ベンラリズマブはCOPD急性増悪を減少させる効果なし

e0156318_23175684.jpg ベンラリズマブの効果に期待されているCALIMA試験にとって微妙な結果ですね。ただ、CALIMA試験よりはかなり規模が小さいことは特筆すべきではありますが。ただ、好酸球増多の関与するCOPDという病態がイメージできかねます。

Christopher E Brightling, et al.
Benralizumab for chronic obstructive pulmonary disease and sputum eosinophilia: a randomised, double-blind, placebo-controlled, phase 2a study
The Lancet Respiratory Medicine, Early Online Publication, 8 September 2014, doi:10.1016/S2213-2600(14)70187-0


背景:
 COPDはその10~20%において好酸球性の炎症と関連しているとされている。
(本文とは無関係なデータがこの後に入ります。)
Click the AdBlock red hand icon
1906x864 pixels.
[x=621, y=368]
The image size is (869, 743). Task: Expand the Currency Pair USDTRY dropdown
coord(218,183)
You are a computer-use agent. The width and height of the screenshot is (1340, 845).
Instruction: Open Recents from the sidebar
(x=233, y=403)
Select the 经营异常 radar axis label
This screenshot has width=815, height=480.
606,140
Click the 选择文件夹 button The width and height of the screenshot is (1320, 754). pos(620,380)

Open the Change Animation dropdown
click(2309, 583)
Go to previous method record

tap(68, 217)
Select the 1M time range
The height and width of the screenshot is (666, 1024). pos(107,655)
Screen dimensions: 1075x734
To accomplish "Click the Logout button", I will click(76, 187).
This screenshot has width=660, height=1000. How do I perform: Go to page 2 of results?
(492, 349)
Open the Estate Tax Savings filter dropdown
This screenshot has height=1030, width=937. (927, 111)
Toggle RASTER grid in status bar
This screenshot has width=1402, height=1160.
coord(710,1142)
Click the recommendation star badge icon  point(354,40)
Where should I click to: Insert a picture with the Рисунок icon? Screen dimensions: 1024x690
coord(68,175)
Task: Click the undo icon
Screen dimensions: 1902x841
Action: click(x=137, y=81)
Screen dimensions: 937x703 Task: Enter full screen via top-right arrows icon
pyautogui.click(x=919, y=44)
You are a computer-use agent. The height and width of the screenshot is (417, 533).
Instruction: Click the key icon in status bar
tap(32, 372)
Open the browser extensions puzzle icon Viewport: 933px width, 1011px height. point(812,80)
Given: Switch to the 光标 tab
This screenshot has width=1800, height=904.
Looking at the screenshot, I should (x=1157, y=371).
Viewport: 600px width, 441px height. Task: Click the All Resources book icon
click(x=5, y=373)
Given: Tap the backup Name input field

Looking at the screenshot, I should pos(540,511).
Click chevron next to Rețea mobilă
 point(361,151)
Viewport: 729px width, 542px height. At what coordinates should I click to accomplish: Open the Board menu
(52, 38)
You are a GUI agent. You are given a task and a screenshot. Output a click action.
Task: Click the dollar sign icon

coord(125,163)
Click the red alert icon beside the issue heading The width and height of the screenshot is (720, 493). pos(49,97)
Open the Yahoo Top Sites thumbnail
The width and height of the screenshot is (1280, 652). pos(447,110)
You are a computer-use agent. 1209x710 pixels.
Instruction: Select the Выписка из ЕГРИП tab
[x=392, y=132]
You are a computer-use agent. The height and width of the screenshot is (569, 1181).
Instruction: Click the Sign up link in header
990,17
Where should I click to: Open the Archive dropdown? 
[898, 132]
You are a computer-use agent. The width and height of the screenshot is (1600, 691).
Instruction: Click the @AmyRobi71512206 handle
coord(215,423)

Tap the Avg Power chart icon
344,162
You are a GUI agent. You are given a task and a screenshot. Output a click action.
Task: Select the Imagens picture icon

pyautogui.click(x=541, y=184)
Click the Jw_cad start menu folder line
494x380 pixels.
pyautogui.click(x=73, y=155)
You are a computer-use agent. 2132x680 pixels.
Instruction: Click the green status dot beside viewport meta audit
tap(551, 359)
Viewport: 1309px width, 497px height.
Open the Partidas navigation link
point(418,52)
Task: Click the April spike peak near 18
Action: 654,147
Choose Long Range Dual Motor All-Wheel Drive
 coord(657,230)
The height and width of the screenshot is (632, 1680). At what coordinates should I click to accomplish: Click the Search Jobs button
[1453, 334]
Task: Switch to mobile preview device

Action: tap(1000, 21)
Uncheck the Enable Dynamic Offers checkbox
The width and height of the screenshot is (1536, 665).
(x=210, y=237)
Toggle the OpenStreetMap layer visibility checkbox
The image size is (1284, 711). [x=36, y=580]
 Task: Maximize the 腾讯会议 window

ベンラリズマブは、抗インターロイキン5受容体αのモノクローナル抗体である。われわれは、好酸球増多のあるCOPD患者に対してベンラリズマブが急性増悪を減少させることができるかどうか調べた。

方法:
 われわれはイギリス、ポーランド、ドイツ、カナダ、アメリカ、デンマーク、スペインにおいて、ランダム化二重盲検プラセボ対照2a相試験を2010年11月18日から2013年7月13日までの間実施した。登録患者は中等症以上のCOPDを有する40~85歳の成人で、少なくともCOPD急性増悪を1回経験しており喀痰好酸球が過去1年で3.0%以上の患者を、ランダムに1:1にプラセボあるいは100mgベンラリズマブ皮下注を4週ごと3回、8週ごと5回に投与する群に割り付けた。プライマリエンドポイントは、56週時点でのCOPD急性増悪の年間発生率とした。セカンダリエンドポイントはCOPD特異的SGRQスコア(SGRQ-C)、慢性呼吸器質問票(CRQ-SAS)、気管支拡張薬投与前1秒量、安全性とした。

結果:
 われわれはランダムに101人の患者をプラセボ(50人)、ベンラリズマブ(51人)に割り付けた。このうち88人(87%)が試験を完遂した。per-protocol解析に組み込まれたのは82人であった。
 その結果、per-protocol解析ではベンラリズマブはCOPD急性増悪の頻度を減少させることができなかった(0.95 vs 0.92)。気管支拡張薬投与前1秒量のベースラインからの平均変化は、56週時点においてプラセボ−0.06 L (SD 0.24)、ベンラリズマブ0.13 L (SD 0.41)であった(p=0.014)。喀痰中好酸球増多のあったCOPD患者において統計学的に有意ではないが急性増悪への寄与、SGRQ-C、CRQ-SAS、1秒量の改善がみられた。
 有害事象については両群に差はみられなかった。

結論:
 プラセボと比較して、ベンラリズマブはCOPD急性増悪の頻度を減少させることはできなかった。しかしながら、好酸球増多のあるCOPD患者に対するベンラリズマブのさらなる検証が望まれる。